- Brief 1
Check each statement against the column on Gordon Brown and answer yes or no, quoting the deciding words: (a) Brown described himself as "starting a job that I mean to continue"; (b) Brown traveled to the States on Concorde; (c) Brian Wilson likened Brown to the Wizard of Oz.
- Brief 2
Name every person the body of the column on Gordon Brown mentions by name, apart from Brown himself.

John Rentoul: Gordon Brown asks to be judged on his long-term decisions. So here goes...

Share
+More
Related Topics

Are we coming, or going? And I don't just mean Gordon Brown. They are all at it, promising affordable housing. Except that the moment the global credit crunch starts to deliver it, they say it's a bad thing and the Prime Minister gets the bankers round to No 10 for a meeting that is not a crisis meeting to work out how they can prop up house prices again. And now he's in New York to convene another meeting on Wall Street that was not a crisis meeting, to discuss how to make housing less affordable.

Brown asks us to judge him not on the tittle-tattle but on the long-term decisions. Fine. It does not matter whether he refused to touch the Olympic torch as a gesture of solidarity with the Tibetans, or whether he had never had any intention of touching the torch and it just looked as if Chinese secret agents in blue shell suits with radio earpieces wrestled it away as he was about to hold it aloft. He is right that it should not affect our view of him that, not yet 10 months in the job, he has to deny that he is thinking of quitting. He was "starting a job that I mean to continue", he said, in one of at least three long interviews before he set off to America.

What would he say to Labour MPs who think he should stand down, Brown was asked. "I would say that I'm the person who set the Labour party off on the course of making long-term decisions for the future." He has a point. We should not judge him on whether he flies to the States in a rented plane run by some airline no one has heard of. Some of my colleagues in the press pack accompanying the Prime Minister talked nostalgically of flying to New York with Tony Blair on Concorde and a little dreamily of the plan, now squashed by Brown, for a "Blair Force One". (When Brown squashed it last month he was hailed as a new Stafford Cripps: austere, unflashy, careful with the people's money – ah, for the joys of article 94 of the European Convention of Human Rights, the right of a free press to be utterly inconsistent.)

Nor should we judge him on the basis put forward yesterday by Brian Wilson, the former MP and minister, who said: "There is a danger of Gordon Brown becoming the Donald Crowhurst of the political world." Crowhurst, Wilson reminded us, was the yachtsman who was so desperate to win a round-the-world race in 1969 that he reported false positions and faked his log book while sailing around the Atlantic. "It was only when it looked like he was going to win that the extent of the deception was exposed." Well, it is a more inventive analogy than the Wizard of Oz, adopted by Matthew Parris and Polly Toynbee, but it is beside the point.

- Stored data
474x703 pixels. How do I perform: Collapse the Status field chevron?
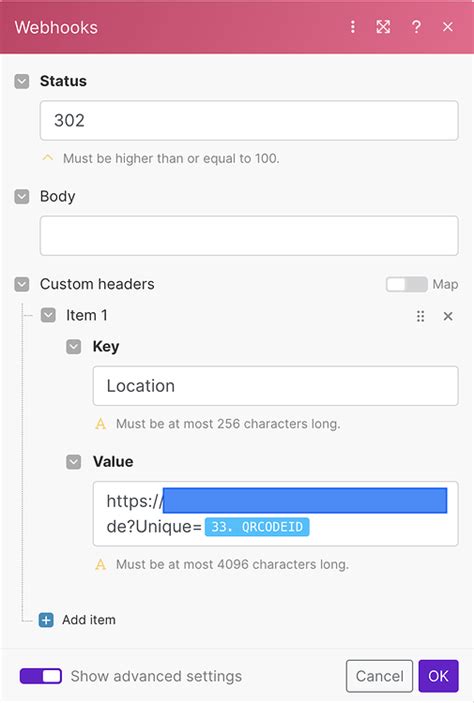coord(22,82)
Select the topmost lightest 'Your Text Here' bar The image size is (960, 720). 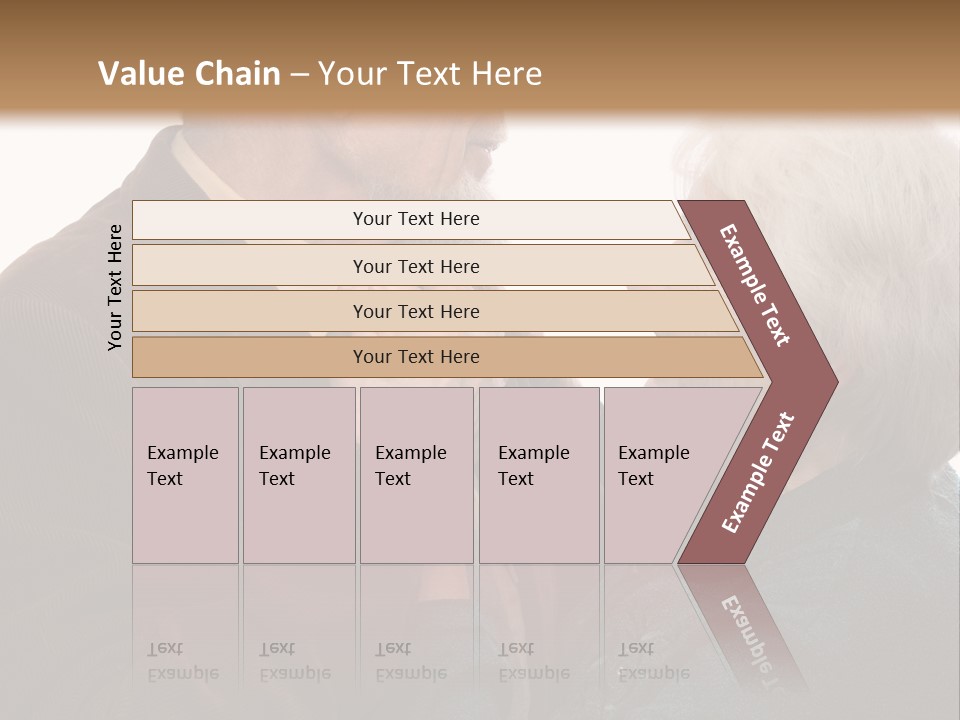(x=416, y=219)
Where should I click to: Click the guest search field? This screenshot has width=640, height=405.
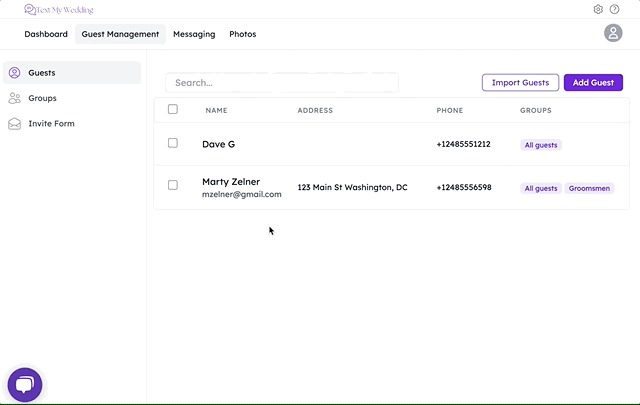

- Output 1
(a) Yes: "He was "starting a job that I mean to continue", he said"
(b) No: "he flies to the States in a rented plane run by some airline no one has heard of"
(c) No: "the Wizard of Oz, adopted by Matthew Parris and Polly Toynbee"

- Output 2
Tony Blair, Stafford Cripps, Brian Wilson, Donald Crowhurst, Matthew Parris, Polly Toynbee